Здесь дело обстоит несколько сложнее. Из строки повтора употреблено только одно слово - шарик. Но за этим словом в строке повтора закрепилось ее значение (вспомним статью Тынянова, которую мы цитировали выше). И строка "А шарик вернулся, а он голубой" вдруг тоже приобретает значение: "Все напрасно, ничего вернуть нельзя". Это значение еще усиливается тем, что последняя строка стиха вступает в отношение инверсионной симметрии, или, как принято говорить среди литературоведов, противопоставления, с предыдущей строкой. Мы видели выше, что последняя строка стиха - утешение, обращенное к маленькой девочке, которая в самом начале стиха потеряла шарик. А в предыдущей строке плачет старуха, жизнь которой подходит к концу.

Заметим, кстати, что там, где в стихотворении образы стиха вступают в отношения инверсионной симметрии, почти всегда возникает ощущение утраты. Столкновение противоположных начал вызывает ситуацию неустойчивого равновесия, которое не может продолжаться долго. Такая ситуация чревата утратой. В отношения инверсионной симметрии вступают и образы, которые составляют строки нашего текста: "Мало пожила" - конечность бытия, "а он голубой" - голубой цвет - у вечного неба, вечности. Вместе с тем, голубой цвет - цвет печали и грусти ("голубая грусть"). В английском языке blue - "голубой" означает одновременно "грустный".

Итак, мы видели, что четные строки стихотворения функционально сводятся к фразе "Все напрасно, ничего вернуть нельзя". Теперь рассмотрим нечетные строки. Все нечетные строки строятся по следующей модели: "субъект плачет" - "причина плача". Плач - признак утраты. Причина плача у всех одна и та же - утрата чего-либо: шарика, жениха, мужа, жизни. Причем каждая последующая утрата тяжелее предыдущей. Но для нас важнее другое. А именно то, что все образы стиха сводятся к одному знаменателю, и этот знаменатель - необратимая утрата (о том, что все слова окрашены одной эмоцией, говорил и Ю. Тынянов). Не только все строки стиха оказываются синонимичными друг другу, но и все образы стиха - тоже. Настало время оглянуться назад и подвести первые итоги:

1. Все образы данного стиха образуют один ряд - ряд утраты.

2. Все строки стиха синонимичны друг другу и говорят о необратимости утраты.

3. Событийная канва стиха (разобранная в плане втором) повествует об утрате.
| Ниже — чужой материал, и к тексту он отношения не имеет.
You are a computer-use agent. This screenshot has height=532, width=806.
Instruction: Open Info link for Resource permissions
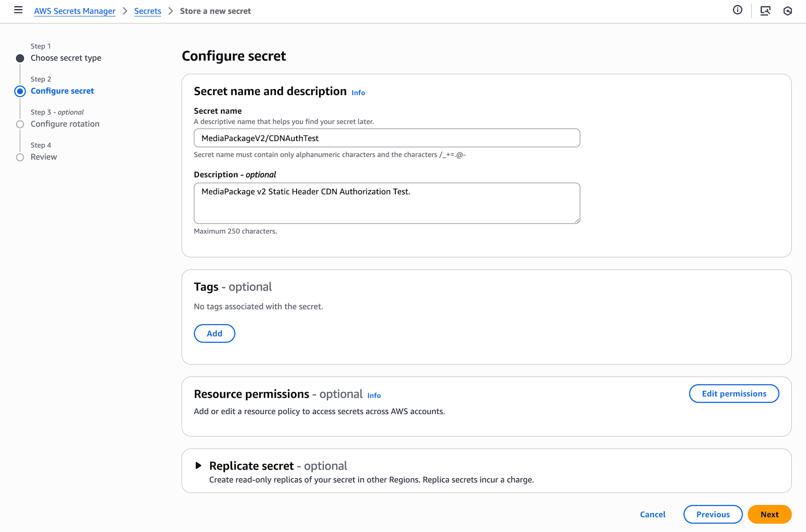(374, 395)
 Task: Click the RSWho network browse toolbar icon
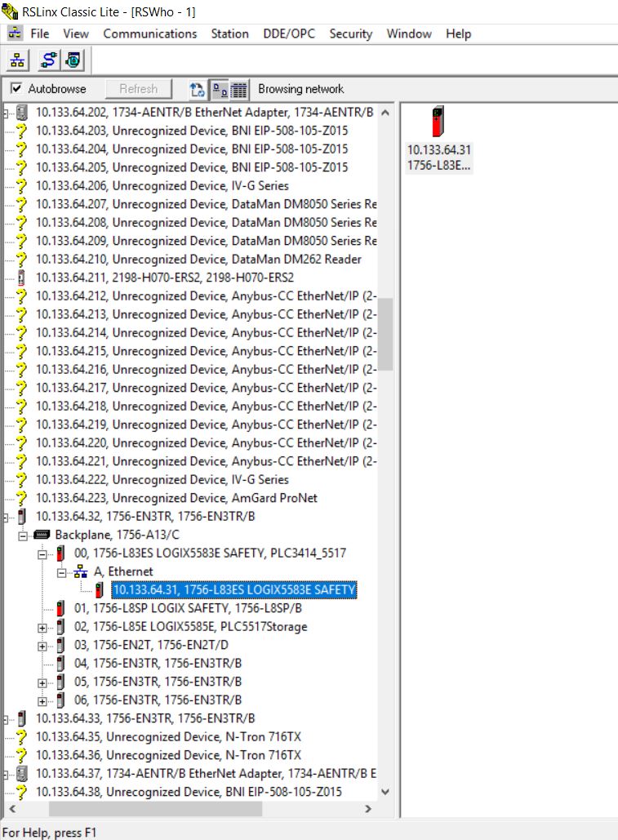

4. Значение утраты возникает и вследствие того, что некоторые образы и строки стиха находятся друг с другом в отношении инверсионной симметрии.

Итак, наше восприятие стихотворения Булата Окуджавы сводится к восприятию повторяющейся фразы:

Утрата. Все напрасно, ничего вернуть нельзя.

Утрата. Все напрасно, ничего вернуть нельзя.

Утрата. Все напрасно, ничего вернуть нельзя.

И к фразе этого повтора мы приходим на всех разобранных уровнях.

С помощью рационального логического анализа мы восстановили цепочки ассоциативных значений, по которым мгновенно пробегает наше сознание при чтении стиха. Конечно, мы не можем выявить все цепочки, дальше об этом будет сказано подробно, но основные - можем. И оказывается, что стихотворение, приведенное к тому виду, к которому мы привели его, следуя шаг за шагом по цепочкам значений, разительно напоминает заклинание гипнотизера, внушающего нам какую-то эмоцию.

Гипноз? Не здесь ли таится ключ к двери, ведущей в мастерскую шаманского стиха?